Task instructions:
a) Check each statement against the employment agreement excerpt. Answer yes or no, and quote the words that decide it.
(i) For five years after leaving the Company, the employee must give the agreement to every later employer.
(ii) To get injunctive relief, the Company must prove actual damages.
(iii) A claim the employee has against the Company can serve as a defense to enforcing the agreement.
b) Name every section heading in the employment agreement excerpt, along with its section number.
c) Carry on the employment agreement excerpt with the next passage, starting after its final sentence.

Extracted text:

Section 7.    No Conflicting Agreements. Employee agrees not to disclose to the Company or its subsidiaries, or use in Employee’s work for the Company, any confidential information and/or trade secrets belonging to others, including without limitation, Employee’s prior employers, or any prior inventions made by Employee and which the Company or its subsidiaries is not otherwise legally entitled to learn of or use. Employee represents and warrants that (a) Employee returned all properly and confidential information belonging to all prior employers, if any and (b) performance of the terms of this Agreement will not breach any of Employee’s agreements to keep in confidence proprietary information acquired by Employee in confidence or in trust prior to employment by the Company. Employee certifies that Employee is not subject to any oral or written covenants and/or obligations that would prevent Employee from fully performing Employee’s duties for the Company or conflict with this Agreement. Employee also agrees that the Company may contact any employer or prospective employer of Employee to inform them of my obligations under this Agreement and that, for a period of five years after termination of employment with the Company for any reason, Employee shall affirmatively provide this Agreement to all subsequent employers.

    Section 8.    Certain Remedies; Severability. It is specifically understood and agreed that any breach of the provisions of this agreement by the Employee will result in irreparable injury to the Company and its
Page 5 of 10


        
subsidiaries, that the remedy at law alone will be an inadequate remedy for such breach and that, in addition to any other remedy it may have, the Company its subsidiaries shall be entitled to enforce the specific performance of this agreement by the Employee through both temporary and permanent injunctive relief without the necessity of proving actual damages, but without limitation of their right to damages and any and all other remedies available to them, it being understood that injunctive relief is in addition to, and not in lieu of, such other remedies.

    In the event that any covenant contained in this Agreement shall be determined by any court of competent jurisdiction to be unenforceable by reason of its extending for too great a period of time or over too great a geographical area or by reason of its being too extensive in any other respect, it shall be interpreted to extend only over the maximum period of time for which it may be enforceable and/or over the maximum geographical area as to which it may be enforceable and/or to the maximum extent in all other respects as to which it may be enforceable, all as determined by such court in such action. The existence of any claim or cause of action which the Employee may have against the Company or any of its subsidiaries shall not constitute a defense or bar to the enforcement of any of the provisions of this Agreement. Employee agrees that Employee will not assert, and it should not be considered, that any provision contained in this Agreement prevents him or her from earning a living or is otherwise void, voidable, or unenforceable or should be voided or held to be unenforceable.
    
    Section 9.    Jurisdiction. The parties hereby consent to the jurisdiction of the Superior Court of the Commonwealth of Massachusetts and the United States District Court for the District of Massachusetts. Accordingly, with respect to any such court action, Employee (a) submits to the personal jurisdiction of such courts; (b) consents to service of process; and (c) waives any other requirement or objection (whether imposed by statute, rule of court, or otherwise) with respect to personal jurisdiction, service of process or venue. In the event that the courts of any state shall hold such covenants unenforceable (in whole or in part) by reason of the breadth of such scope or otherwise, it is the intention of the parties hereto that such determination shall not bar or in any way affect the right of the Company to the relief provided for herein in the courts of any other state within the geographic scope of such covenants, as to breaches of such covenants in such other respective states, the above covenants as they relate to each state being, for this purpose, severable into diverse and independent covenants.

Collected data:
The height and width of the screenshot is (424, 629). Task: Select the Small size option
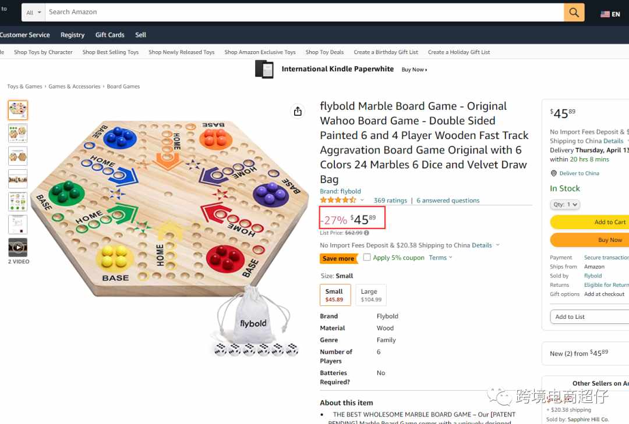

Task-by-task answers:
a)
(i) Yes: "for a period of five years after termination of employment with the Company for any reason, Employee shall affirmatively provide this Agreement to all subsequent employers."
(ii) No: "without the necessity of proving actual damages"
(iii) No: "shall not constitute a defense or bar to the enforcement of any of the provisions of this Agreement."

b)
Section 7: No Conflicting Agreements
Section 8: Certain Remedies; Severability
Section 9: Jurisdiction

c)
    Section 10.    Notices. Any notice or demand which is required or provided to be given under this Agreement shall be deemed to have been sufficiently given and received for all purposes when delivered by hand, telecopy, telex or other method of facsimile, or five days after being sent by certified or registered mail, postage and charges prepaid, return receipt requested, or two days after being sent by overnight delivery providing receipt of delivery, to the following addresses: if to the Company, 50 Old Webster Road, Oxford, MA 01540, Facsimile: 508-373-1134, Attn: General Counsel, or at any other address designated by the Company to the Employee in writing; and if to the Employee, to the home address of Employee as designated in the current personnel files maintained by the Company, or at any other address designated by the Employee to the Company in writing.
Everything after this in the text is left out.